CookCC follows closely to the Flex patterns, so this page is contains a number of text copied/pasted from the referenced article. There are some minor differences though since CookCC allows both double quoted strings as well as single quoted strings (since version 0.3.1).

Some examples can be found in test cases for NFA and CCL.

Format Description
x matches the character x
. matches anything except \n character
[xyz] a character class which includes x, y, and z
[abj-oZ] a “character class” with a range in it; matches an a, a b, any letter from j through o, or a Z
[^A-Z] a “negated character class”, i.e., any character but those in the class. In this case, any character EXCEPT an uppercase letter.
[^A-Z\n] any character EXCEPT an uppercase letter or a newline
r* zero or more r’s, where a is any regular expression
r+ one or more r’s
r? zero or one r’s (that is, “an optional r”)
r{2,5} anywhere from two to five r’s
r{2,} two or more r’s
r{4} exactly 4 r’s
{name} Replace with the <shortcut> pattern of the same name.
"[xyz]" the literal string: [xyz]
'[xyz]' the literal string: [xyz], since version 0.3.1.
\x Escape character, see the section below.
\0 the character with 0 (ASCII code 0)
(r) match an r
rs the concatenation of the regular expression r followed by the regular expression s
r|s either an r or an s.
r/s r followed by s, but only obtains the r part. At present, CookCC can only handle cases where either r or s is fixed in length.
^r an r at beginning of line, or the start of scan. It will increase the DFA size slightly and slightly decrease the lexer performance.
r$ an r at the end of the line (\n), but not including the \n character. Note that this pattern does not work well on files in dos format because it does not consider \r character.
<<EOF>> an end of file character. This character is artificial and will not be actually seen in the input. If this character is the entire pattern, return value from yyText () is null.

Escape Characters

Code Description
\b backspace
\e escape \033
\f form feed
\n line feed
\r carriage return
\t tab
\s space ' '
\\ back slash ()
\" double quote (“)
\' single quote (‘)
\123 the character with octal value 123 (maximum 3 digits)
\x2a the character with hexadecimal value 2a (maximum 2 digits)
\u002a the unicode character with hexadecimal value 2a (exactly 4 digits)

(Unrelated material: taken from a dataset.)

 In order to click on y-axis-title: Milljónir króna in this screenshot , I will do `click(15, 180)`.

Escape sequences with \ proceeding any character that is not listed above would treat treat that character as the literal character, rather than special characters.

POSIX Character Classes

Class Equivalent
[:alnum:] [a-zA-Z0-9]
[:alpha:] [a-zA-Z]
[:blank:] [ \t]
[:cntrl:] [\x00-\x1f\x7f]
[:digit:] [0-9]
[:graph:] [[:alnum:][:punct:]]
[:lower:] [a-z]
[:print:] [[:graph:] ]
[:punct:] [!"#$%&'()*+,-./:;<=>?@[\\\]^_`{|}~]
[:space:] [ \t\n\x0b\f\r]
[:upper:] [A-Z]
[:xdigit:] [a-fA-F0-9]
[:word:] [a-zA-Z0-9_]. Technically, it is not part of POSIX. Added in 0.4.

For example, the following character classes are all equivalent:

[[:alnum:]] [[:alpha:][:digit:]] [[:alpha:]0-9] [a-zA-Z0-9]
       

Character Class Manipulations

A character class can be manipulated in several ways:

Operation Description Examples
{+} Merging two character classes. [A-Z]{+}[a-z] is the same as [A-Za-z]
{-} Remove all characters in the second character class from the first character class [A-Za-z]{-}[a-z] is the same as [A-Z]. [a-z]{-}[aeiou] represents all lower case consonant letters.
^ Not operation [[:^alpha:]] is the same as [^[:alpha:]] and [\0-\xff]{-}[a-zA-Z]. [^ \t\r\n] represents all non-space characters.

Tips

  • Unless one is generating a full DFA table, it is usually a good idea not to generate new character classes. For example, (a|b) can be better written as [ab] which would reduce the DFA table size for ecs and compressed format quite a bit. This approach is particularly necessary when there are lots of DFA states.
    • In 0.4, a special handling is added to handle (a|b) like expression so that it is treated as [ab].
  • Long strings of keyword matches such as "while", "continue" can increase the DFA table size quite a bit. Consider using hash tables or perfect hash instead if the tools are available in the target language.
  • On the other hand, specifying long patterns without causing backups can increase the lexer performances at the expense of more DFA states.